For BTP investors and ECB watchers, Italy's HICP near 1.6% is broadly supportive of rate normalisation while not creating concerns about undershooting the inflation target at the national level. The Italian economy's weaker domestic demand — itself a function of low employment participation, structural poverty in the Mezzogiorno, and limited real wage growth — acts as a structural disinflationary anchor. Wage growth in Italy has lagged the EU average through the 2022–2024 period, reducing the risk of persistent services inflation even as energy disinflation has played out. For inflation-linked sovereign bonds (BTPi), the declining accrual environment materially reduces carry versus nominal BTPs at current spread levels.

Coverage and methodology: Eurostat compiles the all-items HICP annually as a calendar-year average of monthly ISTAT estimates (dataset PRC_HICP_AIND).
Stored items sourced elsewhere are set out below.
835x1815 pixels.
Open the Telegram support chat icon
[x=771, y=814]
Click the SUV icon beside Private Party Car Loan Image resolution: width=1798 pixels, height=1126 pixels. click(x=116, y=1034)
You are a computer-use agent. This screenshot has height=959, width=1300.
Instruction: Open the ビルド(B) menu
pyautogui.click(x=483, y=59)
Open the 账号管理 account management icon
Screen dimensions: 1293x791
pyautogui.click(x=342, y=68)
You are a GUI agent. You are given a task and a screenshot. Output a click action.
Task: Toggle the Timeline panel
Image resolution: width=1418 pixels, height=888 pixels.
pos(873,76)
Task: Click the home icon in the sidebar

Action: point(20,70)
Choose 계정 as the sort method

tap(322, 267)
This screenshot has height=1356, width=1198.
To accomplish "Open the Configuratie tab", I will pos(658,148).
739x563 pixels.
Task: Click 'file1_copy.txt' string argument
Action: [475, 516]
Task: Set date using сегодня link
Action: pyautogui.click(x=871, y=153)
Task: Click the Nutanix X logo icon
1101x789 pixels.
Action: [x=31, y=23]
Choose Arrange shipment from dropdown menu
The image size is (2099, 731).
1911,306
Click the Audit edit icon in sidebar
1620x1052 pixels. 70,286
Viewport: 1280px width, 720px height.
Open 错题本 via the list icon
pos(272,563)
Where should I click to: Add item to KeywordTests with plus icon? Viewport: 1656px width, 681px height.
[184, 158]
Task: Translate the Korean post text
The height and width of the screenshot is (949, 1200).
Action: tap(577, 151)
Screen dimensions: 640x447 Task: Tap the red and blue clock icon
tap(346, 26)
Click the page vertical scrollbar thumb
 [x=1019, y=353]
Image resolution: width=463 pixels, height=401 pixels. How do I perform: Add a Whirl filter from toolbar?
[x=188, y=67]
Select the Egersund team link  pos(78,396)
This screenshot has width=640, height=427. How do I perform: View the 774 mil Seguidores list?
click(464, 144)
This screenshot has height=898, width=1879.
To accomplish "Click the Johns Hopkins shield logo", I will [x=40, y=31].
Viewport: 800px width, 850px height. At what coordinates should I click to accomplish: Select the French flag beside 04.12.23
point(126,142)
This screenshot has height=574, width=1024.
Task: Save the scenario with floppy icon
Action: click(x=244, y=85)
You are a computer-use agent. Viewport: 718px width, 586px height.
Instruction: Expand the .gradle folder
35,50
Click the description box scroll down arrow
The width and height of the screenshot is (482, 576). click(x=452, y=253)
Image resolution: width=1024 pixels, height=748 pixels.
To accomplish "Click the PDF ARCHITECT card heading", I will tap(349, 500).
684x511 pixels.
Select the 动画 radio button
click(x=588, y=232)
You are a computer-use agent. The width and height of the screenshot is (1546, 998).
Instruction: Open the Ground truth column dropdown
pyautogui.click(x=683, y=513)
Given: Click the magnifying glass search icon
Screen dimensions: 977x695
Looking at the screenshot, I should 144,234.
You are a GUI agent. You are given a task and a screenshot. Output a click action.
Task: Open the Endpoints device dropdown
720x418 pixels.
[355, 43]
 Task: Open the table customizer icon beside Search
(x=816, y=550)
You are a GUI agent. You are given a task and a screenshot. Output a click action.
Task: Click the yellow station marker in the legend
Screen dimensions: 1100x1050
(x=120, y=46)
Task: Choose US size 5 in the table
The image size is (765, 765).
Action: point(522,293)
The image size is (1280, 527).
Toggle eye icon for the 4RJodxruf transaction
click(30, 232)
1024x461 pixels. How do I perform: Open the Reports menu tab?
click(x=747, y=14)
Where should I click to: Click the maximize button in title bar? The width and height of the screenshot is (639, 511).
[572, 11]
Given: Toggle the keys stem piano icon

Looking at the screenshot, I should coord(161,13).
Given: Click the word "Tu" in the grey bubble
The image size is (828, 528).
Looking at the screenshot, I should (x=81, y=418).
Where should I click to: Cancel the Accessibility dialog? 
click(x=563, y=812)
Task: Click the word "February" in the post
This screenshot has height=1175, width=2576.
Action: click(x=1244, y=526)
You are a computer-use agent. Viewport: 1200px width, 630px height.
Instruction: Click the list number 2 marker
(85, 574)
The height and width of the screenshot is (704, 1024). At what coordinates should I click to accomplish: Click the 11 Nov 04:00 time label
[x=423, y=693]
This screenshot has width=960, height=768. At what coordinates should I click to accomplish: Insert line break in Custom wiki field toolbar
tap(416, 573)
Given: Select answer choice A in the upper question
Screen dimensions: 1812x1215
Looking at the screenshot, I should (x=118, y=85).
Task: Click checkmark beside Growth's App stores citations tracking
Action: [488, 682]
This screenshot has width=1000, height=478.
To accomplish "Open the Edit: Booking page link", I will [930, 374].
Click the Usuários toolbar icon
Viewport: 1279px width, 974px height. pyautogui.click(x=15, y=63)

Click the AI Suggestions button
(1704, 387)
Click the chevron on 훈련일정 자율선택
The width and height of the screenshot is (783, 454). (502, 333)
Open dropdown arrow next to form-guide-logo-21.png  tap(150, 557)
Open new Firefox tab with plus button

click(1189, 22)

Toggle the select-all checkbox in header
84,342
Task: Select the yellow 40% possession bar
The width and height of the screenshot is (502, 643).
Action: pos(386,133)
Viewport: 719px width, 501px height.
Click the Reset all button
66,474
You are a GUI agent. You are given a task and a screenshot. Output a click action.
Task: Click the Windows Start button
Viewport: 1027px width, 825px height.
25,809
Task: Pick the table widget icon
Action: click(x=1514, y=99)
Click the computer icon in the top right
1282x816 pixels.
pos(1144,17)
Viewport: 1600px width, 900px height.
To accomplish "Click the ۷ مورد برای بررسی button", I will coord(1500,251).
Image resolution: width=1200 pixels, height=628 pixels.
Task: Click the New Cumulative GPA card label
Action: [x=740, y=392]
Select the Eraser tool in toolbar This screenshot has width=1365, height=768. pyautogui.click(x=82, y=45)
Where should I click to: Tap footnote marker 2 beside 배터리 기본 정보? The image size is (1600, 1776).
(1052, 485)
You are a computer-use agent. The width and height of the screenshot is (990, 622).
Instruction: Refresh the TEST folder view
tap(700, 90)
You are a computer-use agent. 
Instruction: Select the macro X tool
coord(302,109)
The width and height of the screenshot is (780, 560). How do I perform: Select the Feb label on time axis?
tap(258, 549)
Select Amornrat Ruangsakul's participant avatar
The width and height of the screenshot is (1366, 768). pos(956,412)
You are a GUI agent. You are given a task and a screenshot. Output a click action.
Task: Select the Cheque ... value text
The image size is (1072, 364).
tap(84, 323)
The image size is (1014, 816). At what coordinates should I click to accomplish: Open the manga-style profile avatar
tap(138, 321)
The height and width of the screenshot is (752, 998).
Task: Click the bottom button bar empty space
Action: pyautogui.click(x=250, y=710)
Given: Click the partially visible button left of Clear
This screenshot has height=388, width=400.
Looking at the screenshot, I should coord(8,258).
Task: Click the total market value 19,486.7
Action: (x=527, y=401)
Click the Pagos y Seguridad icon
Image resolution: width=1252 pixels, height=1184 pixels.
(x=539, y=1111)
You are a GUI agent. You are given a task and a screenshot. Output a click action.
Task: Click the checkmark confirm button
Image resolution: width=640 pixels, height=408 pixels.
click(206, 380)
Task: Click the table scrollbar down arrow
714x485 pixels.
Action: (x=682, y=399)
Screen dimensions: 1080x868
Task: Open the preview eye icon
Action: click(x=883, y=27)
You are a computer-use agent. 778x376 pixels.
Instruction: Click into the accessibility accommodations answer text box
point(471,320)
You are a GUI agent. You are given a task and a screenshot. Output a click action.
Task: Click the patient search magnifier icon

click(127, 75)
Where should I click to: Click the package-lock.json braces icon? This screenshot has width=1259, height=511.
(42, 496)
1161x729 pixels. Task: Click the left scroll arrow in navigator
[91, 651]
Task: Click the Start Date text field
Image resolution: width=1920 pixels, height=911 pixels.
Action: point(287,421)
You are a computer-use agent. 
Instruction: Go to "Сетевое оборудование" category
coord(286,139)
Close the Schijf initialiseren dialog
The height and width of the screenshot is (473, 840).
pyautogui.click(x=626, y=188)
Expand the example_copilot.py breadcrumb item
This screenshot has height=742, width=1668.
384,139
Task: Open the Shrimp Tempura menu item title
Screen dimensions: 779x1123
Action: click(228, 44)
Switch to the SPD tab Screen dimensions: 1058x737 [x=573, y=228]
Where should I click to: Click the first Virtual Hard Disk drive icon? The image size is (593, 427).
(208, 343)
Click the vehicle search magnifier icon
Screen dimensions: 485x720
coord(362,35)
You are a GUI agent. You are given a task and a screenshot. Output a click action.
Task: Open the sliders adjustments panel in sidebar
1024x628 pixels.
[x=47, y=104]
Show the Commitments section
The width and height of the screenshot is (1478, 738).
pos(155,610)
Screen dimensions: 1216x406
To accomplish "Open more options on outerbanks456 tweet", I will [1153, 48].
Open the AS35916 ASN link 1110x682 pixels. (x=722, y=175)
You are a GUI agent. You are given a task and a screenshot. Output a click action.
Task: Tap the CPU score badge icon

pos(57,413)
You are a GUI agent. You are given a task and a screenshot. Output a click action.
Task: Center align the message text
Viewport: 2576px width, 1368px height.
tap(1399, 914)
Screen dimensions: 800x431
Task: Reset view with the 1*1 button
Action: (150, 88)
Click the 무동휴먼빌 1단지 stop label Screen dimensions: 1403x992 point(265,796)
The base year is 2015=100. Italy's HICP basket gives significant weight to food and energy (approximately 30% combined). Monthly flash HICP estimates are published by ISTAT; Eurostat final annual averages follow with a short lag. Historical revisions to annual figures are typically minor.

Frequently Asked Questions

The Harmonised Index of Consumer Prices (HICP) is Eurostat's standardised inflation measure for Italy, designed for cross-country comparability and used by the ECB in its monetary policy framework (dataset PRC_HICP_AIND, base: 2015=100). Italy's HICP is compiled using data from ISTAT. The Italian national CPI (Indice dei Prezzi al Consumo per l'Intera Collettività, NIC) uses a slightly different basket and weighting; historically the two have tracked closely. The 2025 HICP index of 124.3 — up 2.0 index points from the 2024 level of 122.3 — implies an annual HICP inflation rate of approximately 1.6%.
Italy's inflation peaked at an estimated 8–9% HICP in 2022, below Germany's near-9% but above France's roughly 5–6%. The difference reflects Italy's intermediate energy mix: more dependent on gas than France (which has nuclear dominance) but somewhat more diversified than Germany through LNG imports and southern sun-sourced renewables. The Italian government's fiscal response — energy bill subsidies and temporary VAT reductions on energy — was significant but smaller in scale than France's bouclier tarifaire, partly constrained by Italy's tighter fiscal position. By 2025, Italy's HICP at approximately 1.6% has decelerated to near the ECB's 2% target, consistent with global energy price normalisation and weak domestic demand.
Italian HICP inflation at approximately 1.6% is a supportive backdrop for ECB rate normalisation and BTP performance. With nominal 10-year BTP yields typically 150–200bp above Bunds, Italian real yields on long-dated government bonds are positive — an improvement from the deeply negative real yield environment of 2020–2021. Low Italian inflation also reduces the risk of wage-push secondary effects, which were more pronounced during the 2022 peak, making Italy's inflation profile more compatible with ECB target consistency than Spain's (which runs above the EU average at ~2.7%). For BTP holders, the primary risk remains fiscal rather than inflation-related: Italy's debt dynamics, not CPI, drive BTP spread volatility.
Italy's HICP index at 124.3 in 2025 (base: 2015=100) is slightly below Germany's 131.9 and France's 124.4 — indicating Italy has experienced somewhat lower cumulative price increases since 2015. This reflects Italy's generally weaker domestic demand and lower wage growth compared with Germany. Since 2005, Italy's HICP has risen from an index level of 83.7 to 124.3 — a 48.5% cumulative increase over 20 years, implying a 2.0% average annual inflation rate for the full period. Within the euro area, Italy having slightly lower price levels than Germany is historically consistent with Italy's export competitiveness improving relative to Germany on a HICP-deflated real exchange rate basis.